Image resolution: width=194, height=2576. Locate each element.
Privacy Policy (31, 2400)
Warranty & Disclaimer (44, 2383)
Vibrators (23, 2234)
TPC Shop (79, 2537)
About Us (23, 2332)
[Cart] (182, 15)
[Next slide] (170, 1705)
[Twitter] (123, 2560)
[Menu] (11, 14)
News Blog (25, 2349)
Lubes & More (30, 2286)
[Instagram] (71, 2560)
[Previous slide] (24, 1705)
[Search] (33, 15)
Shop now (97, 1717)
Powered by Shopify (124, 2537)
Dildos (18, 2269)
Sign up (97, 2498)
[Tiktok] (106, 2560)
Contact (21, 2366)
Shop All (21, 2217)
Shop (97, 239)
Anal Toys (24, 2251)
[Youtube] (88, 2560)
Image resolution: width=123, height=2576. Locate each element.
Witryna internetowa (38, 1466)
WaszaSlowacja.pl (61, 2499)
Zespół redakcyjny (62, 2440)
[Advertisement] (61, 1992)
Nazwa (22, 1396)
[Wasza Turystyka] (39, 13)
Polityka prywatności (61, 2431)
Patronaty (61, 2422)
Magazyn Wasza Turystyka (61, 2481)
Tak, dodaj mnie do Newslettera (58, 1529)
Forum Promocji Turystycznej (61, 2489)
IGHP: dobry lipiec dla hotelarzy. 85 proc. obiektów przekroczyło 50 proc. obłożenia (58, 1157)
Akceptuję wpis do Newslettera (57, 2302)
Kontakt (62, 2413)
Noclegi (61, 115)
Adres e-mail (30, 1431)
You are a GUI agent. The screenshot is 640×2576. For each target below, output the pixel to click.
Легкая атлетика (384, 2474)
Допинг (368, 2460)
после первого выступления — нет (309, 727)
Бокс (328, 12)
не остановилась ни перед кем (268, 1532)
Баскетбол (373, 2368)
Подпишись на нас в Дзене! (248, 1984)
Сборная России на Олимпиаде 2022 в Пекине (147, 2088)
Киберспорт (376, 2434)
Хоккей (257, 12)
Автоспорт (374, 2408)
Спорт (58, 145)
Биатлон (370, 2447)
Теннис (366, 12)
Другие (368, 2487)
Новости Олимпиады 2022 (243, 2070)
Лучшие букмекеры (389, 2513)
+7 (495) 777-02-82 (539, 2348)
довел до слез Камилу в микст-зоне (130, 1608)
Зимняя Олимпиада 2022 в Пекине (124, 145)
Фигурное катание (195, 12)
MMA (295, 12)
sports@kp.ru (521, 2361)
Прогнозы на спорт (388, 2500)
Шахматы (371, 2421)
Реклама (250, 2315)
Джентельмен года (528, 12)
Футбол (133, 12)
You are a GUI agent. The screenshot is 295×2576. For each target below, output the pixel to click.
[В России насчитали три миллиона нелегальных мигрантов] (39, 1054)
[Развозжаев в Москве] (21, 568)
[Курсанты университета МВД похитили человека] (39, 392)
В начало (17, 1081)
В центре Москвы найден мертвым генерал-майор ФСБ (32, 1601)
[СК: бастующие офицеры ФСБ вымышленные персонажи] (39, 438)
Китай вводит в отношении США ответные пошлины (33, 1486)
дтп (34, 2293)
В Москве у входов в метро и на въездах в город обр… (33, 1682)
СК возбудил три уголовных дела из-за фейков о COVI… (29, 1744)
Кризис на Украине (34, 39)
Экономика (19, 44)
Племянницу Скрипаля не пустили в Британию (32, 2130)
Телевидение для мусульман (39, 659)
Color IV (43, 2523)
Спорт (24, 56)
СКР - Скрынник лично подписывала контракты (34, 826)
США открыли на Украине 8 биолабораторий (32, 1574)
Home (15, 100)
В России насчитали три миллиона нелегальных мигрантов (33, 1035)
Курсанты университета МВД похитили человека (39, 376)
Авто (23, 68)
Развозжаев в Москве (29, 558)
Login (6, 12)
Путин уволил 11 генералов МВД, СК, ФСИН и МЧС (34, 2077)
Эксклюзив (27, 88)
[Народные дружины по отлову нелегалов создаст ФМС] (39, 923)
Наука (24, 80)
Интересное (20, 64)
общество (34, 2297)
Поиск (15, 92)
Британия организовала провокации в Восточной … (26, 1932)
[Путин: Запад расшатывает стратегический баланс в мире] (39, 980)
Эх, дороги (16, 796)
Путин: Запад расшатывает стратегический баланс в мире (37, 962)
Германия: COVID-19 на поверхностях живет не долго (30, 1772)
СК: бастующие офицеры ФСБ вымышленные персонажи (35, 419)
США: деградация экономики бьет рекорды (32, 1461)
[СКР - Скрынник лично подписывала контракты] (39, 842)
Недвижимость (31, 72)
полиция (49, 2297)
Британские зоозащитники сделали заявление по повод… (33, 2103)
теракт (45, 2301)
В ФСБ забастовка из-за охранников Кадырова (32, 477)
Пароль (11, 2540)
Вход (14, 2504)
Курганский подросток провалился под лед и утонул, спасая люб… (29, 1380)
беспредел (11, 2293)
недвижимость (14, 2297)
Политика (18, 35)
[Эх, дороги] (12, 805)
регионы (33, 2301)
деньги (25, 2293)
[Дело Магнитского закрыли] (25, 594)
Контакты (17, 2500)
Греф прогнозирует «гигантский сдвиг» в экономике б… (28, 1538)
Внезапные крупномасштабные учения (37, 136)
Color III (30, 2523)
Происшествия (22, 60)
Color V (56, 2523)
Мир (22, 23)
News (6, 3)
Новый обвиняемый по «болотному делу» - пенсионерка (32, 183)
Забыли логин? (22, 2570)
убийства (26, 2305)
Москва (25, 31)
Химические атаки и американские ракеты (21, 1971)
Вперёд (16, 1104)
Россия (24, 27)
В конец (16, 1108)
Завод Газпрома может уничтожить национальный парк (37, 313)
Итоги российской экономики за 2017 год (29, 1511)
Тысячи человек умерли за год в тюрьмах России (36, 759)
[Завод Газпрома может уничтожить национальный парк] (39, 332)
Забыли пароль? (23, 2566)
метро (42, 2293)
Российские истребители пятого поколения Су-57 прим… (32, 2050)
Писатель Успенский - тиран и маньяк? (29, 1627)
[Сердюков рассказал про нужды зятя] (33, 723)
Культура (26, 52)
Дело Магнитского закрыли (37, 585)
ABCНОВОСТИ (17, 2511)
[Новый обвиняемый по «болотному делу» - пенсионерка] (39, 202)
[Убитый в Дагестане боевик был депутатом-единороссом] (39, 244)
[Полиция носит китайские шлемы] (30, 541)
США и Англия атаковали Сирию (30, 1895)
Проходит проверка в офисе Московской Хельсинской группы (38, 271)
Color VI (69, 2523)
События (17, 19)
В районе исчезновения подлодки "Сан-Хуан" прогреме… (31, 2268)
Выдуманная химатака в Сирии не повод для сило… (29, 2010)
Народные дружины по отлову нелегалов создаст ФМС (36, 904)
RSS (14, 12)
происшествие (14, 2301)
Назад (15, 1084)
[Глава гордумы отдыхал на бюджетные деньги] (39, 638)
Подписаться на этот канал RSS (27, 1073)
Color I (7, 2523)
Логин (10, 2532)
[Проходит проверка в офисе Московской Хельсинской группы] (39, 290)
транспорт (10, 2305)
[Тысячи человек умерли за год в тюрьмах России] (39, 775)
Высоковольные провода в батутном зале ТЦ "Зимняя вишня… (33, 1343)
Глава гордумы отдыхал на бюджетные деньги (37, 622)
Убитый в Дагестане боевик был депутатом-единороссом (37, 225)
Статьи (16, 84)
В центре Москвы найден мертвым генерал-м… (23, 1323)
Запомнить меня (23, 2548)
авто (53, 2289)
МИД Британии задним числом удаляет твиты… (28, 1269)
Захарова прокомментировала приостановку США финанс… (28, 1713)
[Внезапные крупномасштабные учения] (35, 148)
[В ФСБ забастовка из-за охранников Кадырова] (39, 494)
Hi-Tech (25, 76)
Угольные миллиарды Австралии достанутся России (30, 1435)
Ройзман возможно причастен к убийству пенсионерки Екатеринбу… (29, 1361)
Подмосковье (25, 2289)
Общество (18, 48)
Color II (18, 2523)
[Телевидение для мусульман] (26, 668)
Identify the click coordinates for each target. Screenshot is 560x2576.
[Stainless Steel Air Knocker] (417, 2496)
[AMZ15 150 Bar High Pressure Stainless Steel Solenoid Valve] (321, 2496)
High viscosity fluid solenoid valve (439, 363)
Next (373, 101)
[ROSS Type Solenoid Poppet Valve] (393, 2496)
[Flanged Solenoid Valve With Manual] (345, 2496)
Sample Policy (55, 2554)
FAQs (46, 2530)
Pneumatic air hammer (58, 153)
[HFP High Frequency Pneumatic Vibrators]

• _Exercise objective_: Write down exactly the span of lines above from the one containing "Баскетбол (373, 2368)" to the one containing "Другие (368, 2487)", both ends included.

• _Solution to this exercise_:
Баскетбол (373, 2368)
Подпишись на нас в Дзене! (248, 1984)
Сборная России на Олимпиаде 2022 в Пекине (147, 2088)
Киберспорт (376, 2434)
Хоккей (257, 12)
Автоспорт (374, 2408)
Спорт (58, 145)
Биатлон (370, 2447)
Теннис (366, 12)
Другие (368, 2487)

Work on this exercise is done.